(Items from a dataset)
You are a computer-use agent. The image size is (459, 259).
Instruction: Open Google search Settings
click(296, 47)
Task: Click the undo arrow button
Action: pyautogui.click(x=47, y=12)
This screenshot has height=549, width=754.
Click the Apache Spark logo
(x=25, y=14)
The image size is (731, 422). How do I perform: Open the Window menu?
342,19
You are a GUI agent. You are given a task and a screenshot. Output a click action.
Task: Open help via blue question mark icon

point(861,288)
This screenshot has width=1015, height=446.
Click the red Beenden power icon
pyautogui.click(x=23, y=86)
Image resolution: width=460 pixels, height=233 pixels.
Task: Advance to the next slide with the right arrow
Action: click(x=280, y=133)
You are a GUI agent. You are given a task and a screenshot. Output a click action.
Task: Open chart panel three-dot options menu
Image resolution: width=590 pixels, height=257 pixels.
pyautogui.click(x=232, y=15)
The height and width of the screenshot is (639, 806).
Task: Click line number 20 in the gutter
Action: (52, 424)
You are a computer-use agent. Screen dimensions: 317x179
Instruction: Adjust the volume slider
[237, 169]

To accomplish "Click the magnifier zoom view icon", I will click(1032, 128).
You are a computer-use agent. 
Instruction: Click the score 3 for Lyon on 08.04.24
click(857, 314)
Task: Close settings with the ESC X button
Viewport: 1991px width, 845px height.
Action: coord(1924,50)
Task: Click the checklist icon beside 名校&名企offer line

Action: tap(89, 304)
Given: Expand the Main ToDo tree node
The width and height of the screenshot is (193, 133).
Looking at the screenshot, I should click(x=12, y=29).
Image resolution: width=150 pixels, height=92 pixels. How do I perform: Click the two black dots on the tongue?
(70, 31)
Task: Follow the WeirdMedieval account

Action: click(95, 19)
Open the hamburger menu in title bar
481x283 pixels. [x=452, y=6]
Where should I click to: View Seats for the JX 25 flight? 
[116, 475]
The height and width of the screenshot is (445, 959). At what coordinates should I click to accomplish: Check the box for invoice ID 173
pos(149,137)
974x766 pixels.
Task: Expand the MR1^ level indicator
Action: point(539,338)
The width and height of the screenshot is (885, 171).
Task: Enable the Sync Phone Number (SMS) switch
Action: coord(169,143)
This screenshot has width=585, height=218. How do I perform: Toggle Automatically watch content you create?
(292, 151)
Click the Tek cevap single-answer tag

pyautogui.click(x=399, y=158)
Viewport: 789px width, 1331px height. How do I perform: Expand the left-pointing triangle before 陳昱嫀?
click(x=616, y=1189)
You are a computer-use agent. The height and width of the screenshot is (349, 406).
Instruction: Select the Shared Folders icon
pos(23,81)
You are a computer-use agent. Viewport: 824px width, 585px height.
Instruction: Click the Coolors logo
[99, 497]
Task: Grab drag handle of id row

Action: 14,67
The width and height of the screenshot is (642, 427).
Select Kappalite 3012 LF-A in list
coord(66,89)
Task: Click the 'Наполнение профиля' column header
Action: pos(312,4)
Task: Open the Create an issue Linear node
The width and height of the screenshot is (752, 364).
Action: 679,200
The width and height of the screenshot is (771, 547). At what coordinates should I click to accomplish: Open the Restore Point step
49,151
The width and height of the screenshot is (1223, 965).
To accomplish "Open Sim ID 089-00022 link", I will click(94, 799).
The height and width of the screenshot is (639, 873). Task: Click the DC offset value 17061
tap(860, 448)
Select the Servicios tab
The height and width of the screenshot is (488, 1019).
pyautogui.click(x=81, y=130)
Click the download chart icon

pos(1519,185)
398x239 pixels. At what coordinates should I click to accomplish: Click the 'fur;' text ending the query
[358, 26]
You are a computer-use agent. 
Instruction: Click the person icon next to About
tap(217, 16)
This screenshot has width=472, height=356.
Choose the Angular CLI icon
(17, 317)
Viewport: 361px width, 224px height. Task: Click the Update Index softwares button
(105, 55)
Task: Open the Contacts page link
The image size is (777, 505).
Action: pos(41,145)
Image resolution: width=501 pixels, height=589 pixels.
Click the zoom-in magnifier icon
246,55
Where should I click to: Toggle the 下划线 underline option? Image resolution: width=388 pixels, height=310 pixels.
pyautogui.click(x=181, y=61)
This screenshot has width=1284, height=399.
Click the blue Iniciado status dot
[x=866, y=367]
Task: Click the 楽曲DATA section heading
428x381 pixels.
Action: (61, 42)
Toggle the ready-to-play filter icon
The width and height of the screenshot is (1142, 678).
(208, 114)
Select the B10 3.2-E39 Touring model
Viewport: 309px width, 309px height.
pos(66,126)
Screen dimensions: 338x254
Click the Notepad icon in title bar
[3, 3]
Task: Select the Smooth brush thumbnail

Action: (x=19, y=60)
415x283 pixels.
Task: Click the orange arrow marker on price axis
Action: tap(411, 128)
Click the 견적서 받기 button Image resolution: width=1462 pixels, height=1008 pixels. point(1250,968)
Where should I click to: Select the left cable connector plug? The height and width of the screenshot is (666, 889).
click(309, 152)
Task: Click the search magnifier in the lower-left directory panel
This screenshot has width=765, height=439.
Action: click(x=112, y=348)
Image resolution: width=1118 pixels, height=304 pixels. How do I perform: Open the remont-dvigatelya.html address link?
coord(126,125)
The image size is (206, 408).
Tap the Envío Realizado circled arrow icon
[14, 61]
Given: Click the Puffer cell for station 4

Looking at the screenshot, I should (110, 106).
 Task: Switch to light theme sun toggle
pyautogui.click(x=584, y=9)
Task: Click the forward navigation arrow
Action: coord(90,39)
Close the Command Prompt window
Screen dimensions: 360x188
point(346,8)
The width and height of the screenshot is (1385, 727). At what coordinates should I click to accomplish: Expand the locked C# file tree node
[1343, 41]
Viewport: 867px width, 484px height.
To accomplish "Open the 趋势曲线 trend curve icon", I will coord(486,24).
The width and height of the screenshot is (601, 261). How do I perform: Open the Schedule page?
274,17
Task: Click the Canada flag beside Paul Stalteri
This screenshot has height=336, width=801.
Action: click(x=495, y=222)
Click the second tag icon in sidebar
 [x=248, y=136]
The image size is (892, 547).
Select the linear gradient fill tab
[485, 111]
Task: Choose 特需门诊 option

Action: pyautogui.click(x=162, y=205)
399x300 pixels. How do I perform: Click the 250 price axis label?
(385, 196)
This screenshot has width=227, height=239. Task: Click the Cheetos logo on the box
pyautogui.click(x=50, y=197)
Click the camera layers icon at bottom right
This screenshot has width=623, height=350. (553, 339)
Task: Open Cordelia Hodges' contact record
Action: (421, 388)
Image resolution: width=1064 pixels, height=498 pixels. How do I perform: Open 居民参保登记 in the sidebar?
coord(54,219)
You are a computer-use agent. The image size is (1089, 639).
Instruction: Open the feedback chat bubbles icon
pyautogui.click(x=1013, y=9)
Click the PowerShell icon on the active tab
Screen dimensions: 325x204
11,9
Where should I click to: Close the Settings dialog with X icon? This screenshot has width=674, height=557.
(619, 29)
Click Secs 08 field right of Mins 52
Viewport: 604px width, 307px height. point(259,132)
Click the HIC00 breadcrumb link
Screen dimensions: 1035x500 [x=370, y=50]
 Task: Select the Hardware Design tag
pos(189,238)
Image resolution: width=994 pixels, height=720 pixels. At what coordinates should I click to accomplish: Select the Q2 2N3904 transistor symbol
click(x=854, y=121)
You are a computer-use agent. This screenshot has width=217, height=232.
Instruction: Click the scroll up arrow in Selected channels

**TASK INSTRUCTIONS**
Output, from the data above, the lines from the line with "Select the Servicios tab" to the line with "Task: Click the 楽曲DATA section heading" exactly as they stand, both ends included and nothing else.

**EXERCISE OUTPUT**
Select the Servicios tab
The height and width of the screenshot is (488, 1019).
pyautogui.click(x=81, y=130)
Click the download chart icon

pos(1519,185)
398x239 pixels. At what coordinates should I click to accomplish: Click the 'fur;' text ending the query
[358, 26]
You are a computer-use agent. 
Instruction: Click the person icon next to About
tap(217, 16)
This screenshot has width=472, height=356.
Choose the Angular CLI icon
(17, 317)
Viewport: 361px width, 224px height. Task: Click the Update Index softwares button
(105, 55)
Task: Open the Contacts page link
The image size is (777, 505).
Action: pos(41,145)
Image resolution: width=501 pixels, height=589 pixels.
Click the zoom-in magnifier icon
246,55
Where should I click to: Toggle the 下划线 underline option? Image resolution: width=388 pixels, height=310 pixels.
pyautogui.click(x=181, y=61)
This screenshot has width=1284, height=399.
Click the blue Iniciado status dot
[x=866, y=367]
Task: Click the 楽曲DATA section heading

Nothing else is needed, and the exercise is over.